1950s |1960s | 1970s | 1980s | 1990s | 2000s | 2010s |  2020s
1950s

Michael Finley (BA ‘58) - As the chaos in DC continues to grow, I am grateful for being able to see it in a long-term perspective. Some of my adult children don’t have much of that view. Let’s hope that my sense that “this too shall pass” actually prevails. Soon I hope.

1960s

Frank Conlon (BA ‘60) - Frank Conlon, Professor emeritus of History, South Asian Studies and Comparative Religion at the University of Washington, received the Distinguished Long-Term Service Award of the South Asian Studies Association of Australia.

Judith Westlund (BA ‘63) - Judith Westlund Rosbe received the Mass Alliance Star Award in 2024 for making a lasting impact on the local history of Marion, Massachusetts. She authored six books on Marion history published by Arcadia Publishing Company. She was on the board of Marion’s historical society for over 45 years, as well as its president and treasurer.

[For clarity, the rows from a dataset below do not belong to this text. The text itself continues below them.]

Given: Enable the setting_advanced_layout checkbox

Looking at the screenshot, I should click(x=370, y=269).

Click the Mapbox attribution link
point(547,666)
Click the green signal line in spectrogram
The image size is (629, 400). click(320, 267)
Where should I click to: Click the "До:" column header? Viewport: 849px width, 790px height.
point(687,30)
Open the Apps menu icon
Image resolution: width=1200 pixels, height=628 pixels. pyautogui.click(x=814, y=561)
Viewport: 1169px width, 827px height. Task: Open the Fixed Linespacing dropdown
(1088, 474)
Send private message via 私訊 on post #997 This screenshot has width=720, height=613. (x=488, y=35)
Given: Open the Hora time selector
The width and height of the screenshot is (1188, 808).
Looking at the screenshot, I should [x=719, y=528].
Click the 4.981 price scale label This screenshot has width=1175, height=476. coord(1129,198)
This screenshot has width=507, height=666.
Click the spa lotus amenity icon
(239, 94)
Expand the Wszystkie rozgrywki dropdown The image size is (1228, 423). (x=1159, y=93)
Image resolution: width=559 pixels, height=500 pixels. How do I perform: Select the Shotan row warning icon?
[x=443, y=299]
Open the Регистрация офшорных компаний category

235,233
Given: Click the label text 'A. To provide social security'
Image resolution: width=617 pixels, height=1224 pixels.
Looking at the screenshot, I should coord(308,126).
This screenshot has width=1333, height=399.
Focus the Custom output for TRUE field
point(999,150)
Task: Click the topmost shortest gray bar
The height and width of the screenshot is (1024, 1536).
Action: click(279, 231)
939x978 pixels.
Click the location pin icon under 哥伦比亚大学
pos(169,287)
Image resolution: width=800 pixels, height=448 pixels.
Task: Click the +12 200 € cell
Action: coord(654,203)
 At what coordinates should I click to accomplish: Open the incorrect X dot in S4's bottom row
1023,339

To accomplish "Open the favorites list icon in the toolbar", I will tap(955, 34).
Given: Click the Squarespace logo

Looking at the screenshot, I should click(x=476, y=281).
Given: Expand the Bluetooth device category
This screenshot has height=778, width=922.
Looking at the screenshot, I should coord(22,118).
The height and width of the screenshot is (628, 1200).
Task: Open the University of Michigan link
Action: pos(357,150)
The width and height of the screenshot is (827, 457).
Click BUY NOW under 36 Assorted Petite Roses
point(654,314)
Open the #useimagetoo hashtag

Gary Werskey (BA ‘65) - Following the publication in 2021 of my Picturing a Nation: The Art & Life of A. H. Fullwood, I've spread my wings by reviewing books well beyond my academic specialties for a lively online Australian newsletter (insidestory.org.au), including works on French impressionism, globalization, and contemporary American politics. In a way I'm paying homage to the NU historians Robert Wiebe, George Romani, and Richard Leopold, who really opened up the world to me 60 years ago and inspired my subsequent career.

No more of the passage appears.